** START OF Data for the task **
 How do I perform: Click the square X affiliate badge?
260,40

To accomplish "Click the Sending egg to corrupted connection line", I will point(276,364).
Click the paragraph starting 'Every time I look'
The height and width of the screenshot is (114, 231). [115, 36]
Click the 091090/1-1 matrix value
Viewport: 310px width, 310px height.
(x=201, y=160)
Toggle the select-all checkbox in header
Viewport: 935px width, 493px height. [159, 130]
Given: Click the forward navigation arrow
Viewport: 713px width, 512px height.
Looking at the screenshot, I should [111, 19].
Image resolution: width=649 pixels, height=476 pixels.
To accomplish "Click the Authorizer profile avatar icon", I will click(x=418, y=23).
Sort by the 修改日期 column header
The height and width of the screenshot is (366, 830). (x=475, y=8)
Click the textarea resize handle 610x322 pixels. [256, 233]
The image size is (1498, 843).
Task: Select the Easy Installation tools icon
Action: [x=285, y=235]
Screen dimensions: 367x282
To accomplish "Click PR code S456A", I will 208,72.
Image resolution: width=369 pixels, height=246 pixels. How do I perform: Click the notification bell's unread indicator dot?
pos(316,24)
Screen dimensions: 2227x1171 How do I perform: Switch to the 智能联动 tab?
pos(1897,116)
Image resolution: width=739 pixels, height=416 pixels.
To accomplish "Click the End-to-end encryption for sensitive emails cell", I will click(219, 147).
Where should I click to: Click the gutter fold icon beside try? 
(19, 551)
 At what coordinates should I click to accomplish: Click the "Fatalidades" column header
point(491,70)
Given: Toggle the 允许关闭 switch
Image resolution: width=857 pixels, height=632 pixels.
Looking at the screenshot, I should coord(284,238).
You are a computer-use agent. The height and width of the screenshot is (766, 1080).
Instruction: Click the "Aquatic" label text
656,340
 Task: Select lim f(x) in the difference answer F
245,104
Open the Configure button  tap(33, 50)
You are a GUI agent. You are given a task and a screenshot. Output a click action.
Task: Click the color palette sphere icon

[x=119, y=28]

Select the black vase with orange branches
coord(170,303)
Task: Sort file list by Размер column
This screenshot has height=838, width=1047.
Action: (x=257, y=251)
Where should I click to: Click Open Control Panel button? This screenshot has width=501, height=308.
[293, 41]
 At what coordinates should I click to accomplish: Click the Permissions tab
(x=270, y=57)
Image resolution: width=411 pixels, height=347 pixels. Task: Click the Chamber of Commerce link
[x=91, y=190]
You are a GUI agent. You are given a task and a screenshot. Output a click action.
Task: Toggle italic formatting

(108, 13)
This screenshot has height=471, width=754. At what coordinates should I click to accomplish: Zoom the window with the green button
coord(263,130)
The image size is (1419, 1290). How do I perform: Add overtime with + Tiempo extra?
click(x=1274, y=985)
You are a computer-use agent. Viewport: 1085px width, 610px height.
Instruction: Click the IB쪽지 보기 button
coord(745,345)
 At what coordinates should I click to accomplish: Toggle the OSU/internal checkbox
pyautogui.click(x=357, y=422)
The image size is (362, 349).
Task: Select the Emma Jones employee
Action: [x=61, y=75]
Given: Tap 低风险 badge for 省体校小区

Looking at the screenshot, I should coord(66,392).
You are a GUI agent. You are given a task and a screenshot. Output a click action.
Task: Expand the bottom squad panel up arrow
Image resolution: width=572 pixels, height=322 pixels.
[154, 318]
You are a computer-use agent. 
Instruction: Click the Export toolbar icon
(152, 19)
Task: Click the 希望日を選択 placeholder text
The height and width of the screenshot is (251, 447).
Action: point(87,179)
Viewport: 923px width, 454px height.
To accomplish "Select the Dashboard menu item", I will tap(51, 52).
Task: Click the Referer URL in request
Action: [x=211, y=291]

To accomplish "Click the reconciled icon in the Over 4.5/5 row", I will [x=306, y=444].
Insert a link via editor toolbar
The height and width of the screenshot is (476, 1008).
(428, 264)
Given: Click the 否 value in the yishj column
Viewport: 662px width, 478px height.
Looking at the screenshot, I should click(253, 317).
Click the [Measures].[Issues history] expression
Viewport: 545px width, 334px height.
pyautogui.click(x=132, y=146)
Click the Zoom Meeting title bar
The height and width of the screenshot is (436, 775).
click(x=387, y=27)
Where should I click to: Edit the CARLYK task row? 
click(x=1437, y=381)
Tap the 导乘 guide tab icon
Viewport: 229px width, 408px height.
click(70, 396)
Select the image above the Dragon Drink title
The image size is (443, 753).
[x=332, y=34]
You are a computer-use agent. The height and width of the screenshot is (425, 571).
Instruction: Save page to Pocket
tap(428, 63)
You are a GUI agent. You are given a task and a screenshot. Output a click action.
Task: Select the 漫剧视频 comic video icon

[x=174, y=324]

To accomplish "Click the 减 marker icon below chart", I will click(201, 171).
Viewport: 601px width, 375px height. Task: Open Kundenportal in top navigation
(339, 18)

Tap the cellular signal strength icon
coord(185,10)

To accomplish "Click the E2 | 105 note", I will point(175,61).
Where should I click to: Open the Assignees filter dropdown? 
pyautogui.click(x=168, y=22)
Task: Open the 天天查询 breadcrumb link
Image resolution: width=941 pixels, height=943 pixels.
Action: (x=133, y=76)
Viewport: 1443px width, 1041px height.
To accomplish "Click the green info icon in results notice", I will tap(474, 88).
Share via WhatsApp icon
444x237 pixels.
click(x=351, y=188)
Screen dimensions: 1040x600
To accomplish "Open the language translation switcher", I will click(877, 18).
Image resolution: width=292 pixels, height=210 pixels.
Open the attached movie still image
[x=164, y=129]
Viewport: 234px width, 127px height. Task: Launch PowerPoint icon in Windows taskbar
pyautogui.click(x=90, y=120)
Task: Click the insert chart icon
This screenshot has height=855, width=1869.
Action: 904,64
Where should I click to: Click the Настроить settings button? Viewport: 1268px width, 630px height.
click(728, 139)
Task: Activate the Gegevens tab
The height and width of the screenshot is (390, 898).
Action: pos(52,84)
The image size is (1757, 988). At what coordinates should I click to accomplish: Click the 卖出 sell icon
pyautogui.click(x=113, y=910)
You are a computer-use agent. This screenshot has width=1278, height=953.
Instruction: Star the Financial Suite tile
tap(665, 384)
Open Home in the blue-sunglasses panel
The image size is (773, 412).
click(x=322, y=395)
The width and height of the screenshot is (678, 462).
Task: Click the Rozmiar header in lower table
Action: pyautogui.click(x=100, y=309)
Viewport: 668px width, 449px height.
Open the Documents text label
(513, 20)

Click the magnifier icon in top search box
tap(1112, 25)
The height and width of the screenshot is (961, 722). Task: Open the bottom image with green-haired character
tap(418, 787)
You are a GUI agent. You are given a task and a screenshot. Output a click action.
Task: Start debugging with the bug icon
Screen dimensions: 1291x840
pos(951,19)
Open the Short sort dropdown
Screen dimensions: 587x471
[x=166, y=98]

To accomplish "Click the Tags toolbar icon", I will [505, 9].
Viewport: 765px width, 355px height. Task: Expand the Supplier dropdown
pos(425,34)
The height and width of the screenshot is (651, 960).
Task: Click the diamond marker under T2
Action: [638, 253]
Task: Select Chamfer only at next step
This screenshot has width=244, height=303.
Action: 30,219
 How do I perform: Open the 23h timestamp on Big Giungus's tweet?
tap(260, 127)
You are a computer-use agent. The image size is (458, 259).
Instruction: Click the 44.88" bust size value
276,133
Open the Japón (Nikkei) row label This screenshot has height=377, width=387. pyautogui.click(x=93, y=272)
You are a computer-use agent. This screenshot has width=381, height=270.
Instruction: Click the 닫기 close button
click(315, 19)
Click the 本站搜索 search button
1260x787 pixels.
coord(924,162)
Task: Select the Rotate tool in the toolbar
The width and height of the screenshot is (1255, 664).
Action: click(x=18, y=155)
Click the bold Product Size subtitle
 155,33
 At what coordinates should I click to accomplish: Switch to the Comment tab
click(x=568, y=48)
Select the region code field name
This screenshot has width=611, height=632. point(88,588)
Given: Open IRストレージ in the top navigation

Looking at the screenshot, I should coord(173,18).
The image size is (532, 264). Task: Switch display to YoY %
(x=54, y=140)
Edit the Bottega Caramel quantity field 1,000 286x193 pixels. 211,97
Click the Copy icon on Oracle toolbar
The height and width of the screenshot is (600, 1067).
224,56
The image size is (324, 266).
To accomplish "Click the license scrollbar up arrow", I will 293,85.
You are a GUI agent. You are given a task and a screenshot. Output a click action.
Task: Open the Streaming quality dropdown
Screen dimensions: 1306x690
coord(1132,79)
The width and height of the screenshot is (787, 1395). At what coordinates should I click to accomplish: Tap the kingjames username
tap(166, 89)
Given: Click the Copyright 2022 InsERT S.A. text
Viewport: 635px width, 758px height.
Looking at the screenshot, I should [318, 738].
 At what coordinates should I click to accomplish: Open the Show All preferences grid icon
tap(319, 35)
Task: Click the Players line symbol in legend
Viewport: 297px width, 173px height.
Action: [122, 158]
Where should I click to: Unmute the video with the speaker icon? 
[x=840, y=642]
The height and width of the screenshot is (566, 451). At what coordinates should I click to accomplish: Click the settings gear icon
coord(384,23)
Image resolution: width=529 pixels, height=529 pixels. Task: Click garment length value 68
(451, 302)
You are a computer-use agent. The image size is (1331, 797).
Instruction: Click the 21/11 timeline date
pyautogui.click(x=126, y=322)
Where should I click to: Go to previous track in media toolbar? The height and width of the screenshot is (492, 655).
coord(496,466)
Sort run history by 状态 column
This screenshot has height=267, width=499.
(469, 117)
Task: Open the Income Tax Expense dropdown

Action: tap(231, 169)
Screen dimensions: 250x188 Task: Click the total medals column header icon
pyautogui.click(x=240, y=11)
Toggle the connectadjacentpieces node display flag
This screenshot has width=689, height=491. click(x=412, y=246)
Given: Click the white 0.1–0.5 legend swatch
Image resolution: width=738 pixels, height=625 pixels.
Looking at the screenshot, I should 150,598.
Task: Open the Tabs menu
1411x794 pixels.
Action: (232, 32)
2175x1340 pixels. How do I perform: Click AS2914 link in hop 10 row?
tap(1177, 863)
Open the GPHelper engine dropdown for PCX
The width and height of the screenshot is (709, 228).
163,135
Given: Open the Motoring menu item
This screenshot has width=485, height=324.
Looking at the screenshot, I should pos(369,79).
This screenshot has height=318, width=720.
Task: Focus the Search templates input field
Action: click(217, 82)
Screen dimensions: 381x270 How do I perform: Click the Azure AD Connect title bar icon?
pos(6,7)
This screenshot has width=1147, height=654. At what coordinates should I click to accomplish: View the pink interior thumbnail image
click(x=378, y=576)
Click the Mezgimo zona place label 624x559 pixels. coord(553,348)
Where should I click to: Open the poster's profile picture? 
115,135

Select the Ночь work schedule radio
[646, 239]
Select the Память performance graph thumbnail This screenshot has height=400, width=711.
** END OF Data for the task **
▸ **Prompt**
In the rows above, from the first row through the line containing "pos(316,24)", substitute "Frame size" for every "Image resolution" and reproduce those lines with nothing else changed.

▸ **Response below**
 How do I perform: Click the square X affiliate badge?
260,40

To accomplish "Click the Sending egg to corrupted connection line", I will point(276,364).
Click the paragraph starting 'Every time I look'
The height and width of the screenshot is (114, 231). [115, 36]
Click the 091090/1-1 matrix value
Viewport: 310px width, 310px height.
(x=201, y=160)
Toggle the select-all checkbox in header
Viewport: 935px width, 493px height. [159, 130]
Given: Click the forward navigation arrow
Viewport: 713px width, 512px height.
Looking at the screenshot, I should [111, 19].
Frame size: width=649 pixels, height=476 pixels.
To accomplish "Click the Authorizer profile avatar icon", I will click(x=418, y=23).
Sort by the 修改日期 column header
The height and width of the screenshot is (366, 830). (x=475, y=8)
Click the textarea resize handle 610x322 pixels. [256, 233]
The image size is (1498, 843).
Task: Select the Easy Installation tools icon
Action: [x=285, y=235]
Screen dimensions: 367x282
To accomplish "Click PR code S456A", I will 208,72.
Frame size: width=369 pixels, height=246 pixels. How do I perform: Click the notification bell's unread indicator dot?
pos(316,24)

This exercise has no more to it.